We found that services offer a strengths-based model with holistic engagement that is designed to be different from statutory services. They employ a trauma-informed approach that focuses on building relationships. As well as offering practical and therapeutic support, services also deliver educative content to increase parenting confidence and skills. There were four main types of outcomes resulting from engagement with the services, relating to formal involvement with Children’s Services, interactions with professionals, parenting knowledge and skills, and parent health and wellbeing.

In RCT, we found that Magu aligns well with the good practice found elsewhere. It is reasonable to assume that Magu could have similar outcomes to good practice identified elsewhere. However, in the absence of a formal evaluation, and due to the short time the service has been operating for, it is not possible to make conclusive judgements about its full impact. However, lived experience testimonials highlight positive impacts on trust in professionals, parent health and wellbeing, and parenting confidence and skills.

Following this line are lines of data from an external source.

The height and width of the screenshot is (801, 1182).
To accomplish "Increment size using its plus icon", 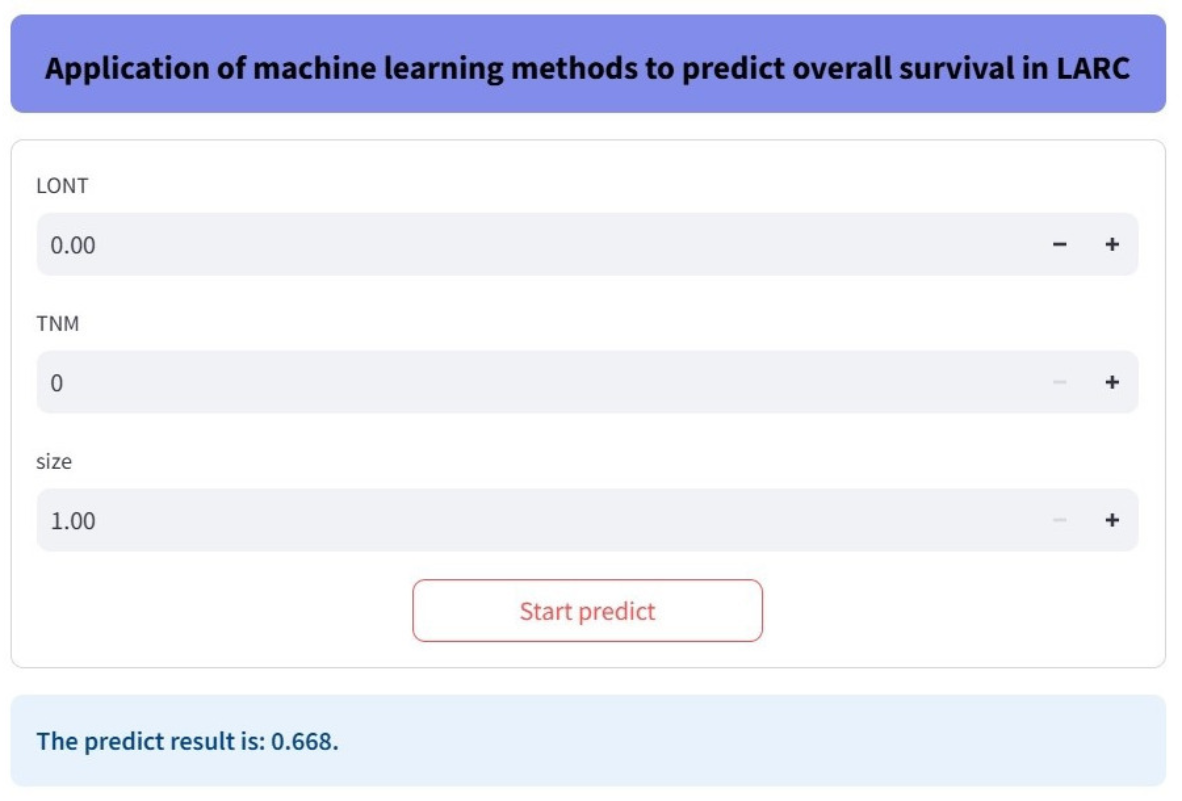I will [x=1111, y=520].
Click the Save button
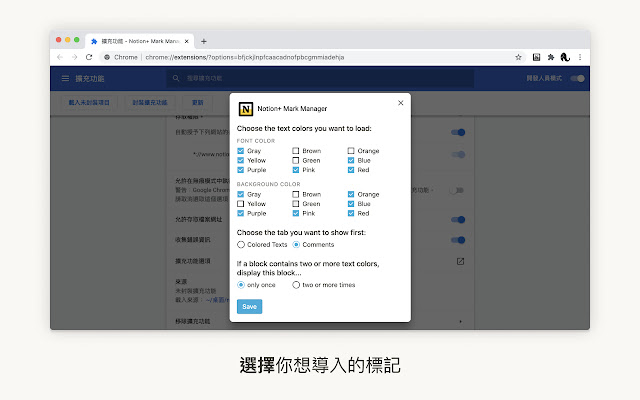Image resolution: width=640 pixels, height=400 pixels. point(249,307)
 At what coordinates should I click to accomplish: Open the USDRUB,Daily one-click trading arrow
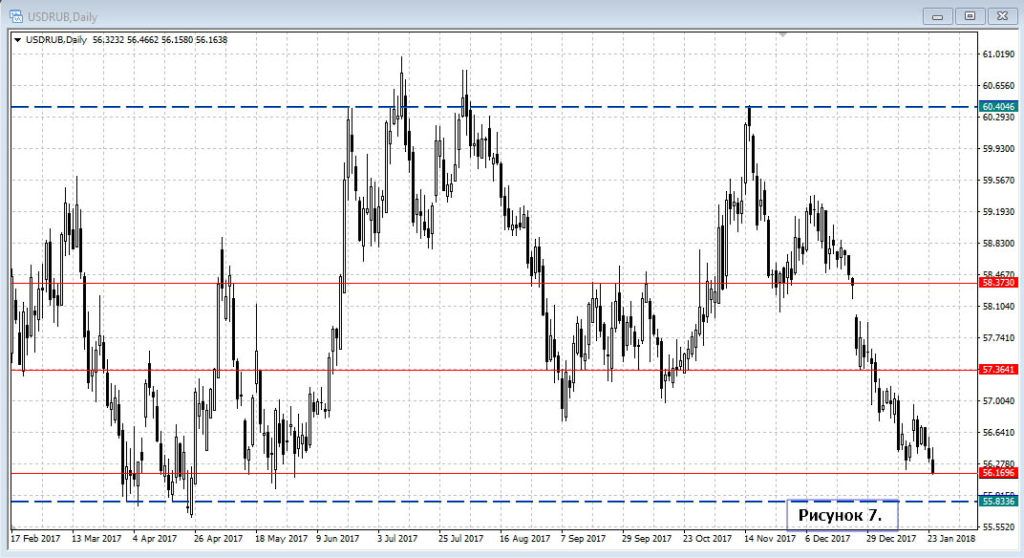[17, 39]
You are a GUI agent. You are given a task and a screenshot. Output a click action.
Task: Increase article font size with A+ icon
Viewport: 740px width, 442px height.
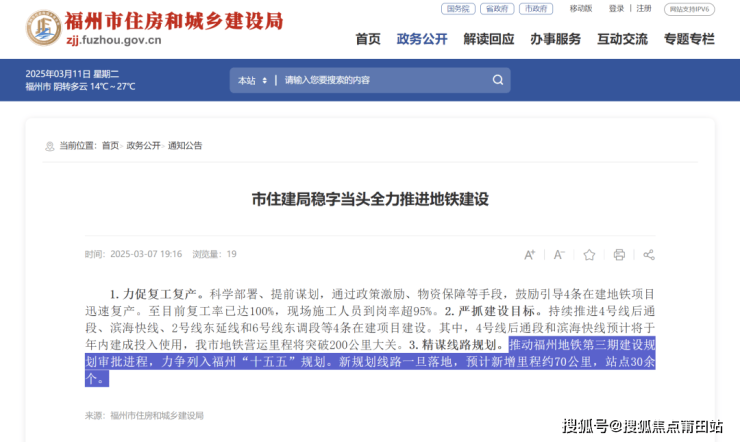point(530,254)

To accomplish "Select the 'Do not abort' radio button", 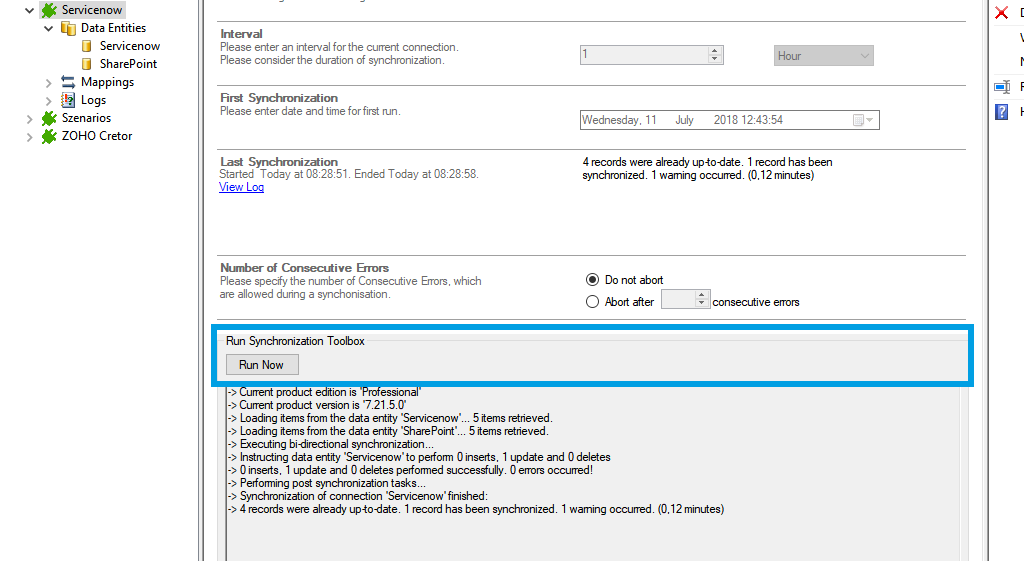I will click(x=592, y=280).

Organisational data from Magu’s first year of operation also shows that, in May 2024, 41 out of 46 babies remained in parental care or returned following a period of separation, with this declining slightly to 38 of the 46 children as of September 2025. It is important to understand that this is a snapshot of impact at particular periods in time, and that this may change further over time, as the support needs for each family changes. This means that as of September 2025, the separation rate is approximately 17%, a significant reduction from the typical pre-Magu separation rate of 33%. If the current CLA status of this cohort were to remain stable over the longer term, with those not currently requiring CLA services remaining in this position until the age of 18, the total cost avoided (net of the cost of Magu) would be approximately £1.3 million. Analysis could be repeated for this cohort at different time periods to determine the longevity of the investment.

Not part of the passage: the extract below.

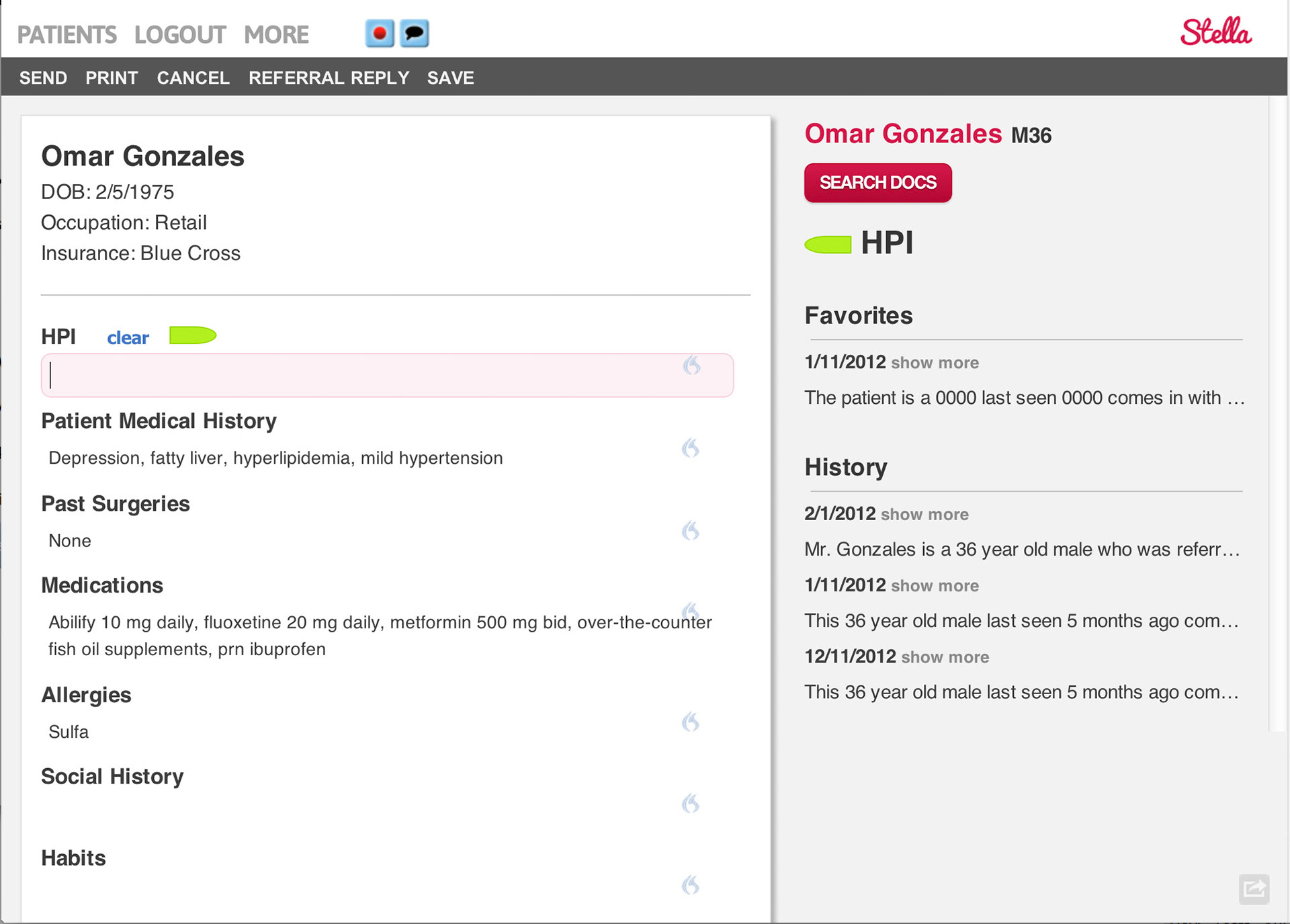This screenshot has width=1290, height=924.
Task: Click the green marker beside sidebar HPI heading
Action: [828, 245]
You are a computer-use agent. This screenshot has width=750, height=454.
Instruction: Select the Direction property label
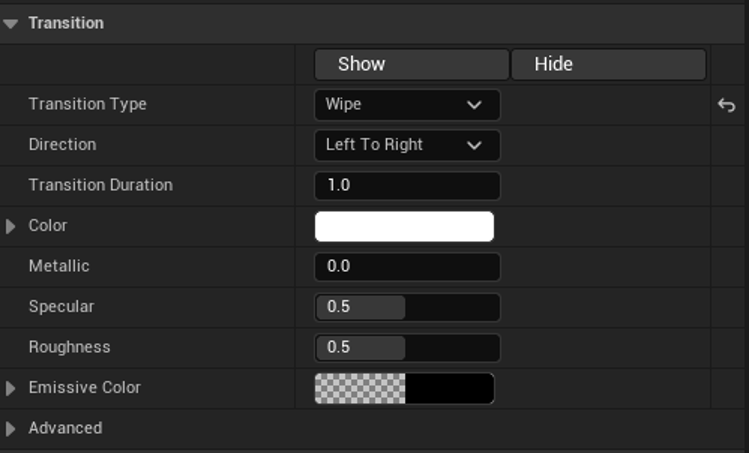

However, the existing data infrastructure means that it is difficult to evidence the ongoing impact of Magu. Data on the outcomes of cases are held by statutory services rather than Magu, and there is no mechanism within the datasets to identify the outcomes for children and families supported by Magu without relying on professional knowledge of individual cases, which is laborious. Other outcomes, which can be measured through lived experience testimonies, for example, will need to prioritised, as it is not feasible to routinely measure them all. The service should work with other departments within the Council (including Finance and ICT), stakeholders, and service users to determine what factors are most important in judging the effectiveness of Magu, how this could be measured and the data routinely gathered without placing additional burden on practitioners.

Recommendations

  1. Explore opportunities to develop the new management information system MOSAIC utilising the financial functionality of the system to allow for the incorporation of Magu data within the wider Children’s Services data infrastructure to facilitate routine reporting of outcomes that can be linked to the cost of provision.
  2. Secure expertise and capacity to effectively manage the collection and reporting of Magu data centrally to mitigate the need for the frontline delivery team to undertake laborious manual data collection.
  3. Collaborate with stakeholders, service users and other service areas to consider the outcome measures identified from other similar services and prioritise those that could be collected routinely by Magu.
  4. Use the populated the CIPFA spreadsheet to code preventative spend against relevant budget lines to monitor the level of investment over time, alongside known outcomes for families receiving Magu interventions.
  5. Track outcomes of Magu cases over a period of several years to determine the long-term financial impact of investment in preventing parent-baby separation.
  6. Consider the options to reallocate core funding at the primary and secondary prevention stages to mitigate the potential risk to upstream interventions should grant funding be reduced or cease.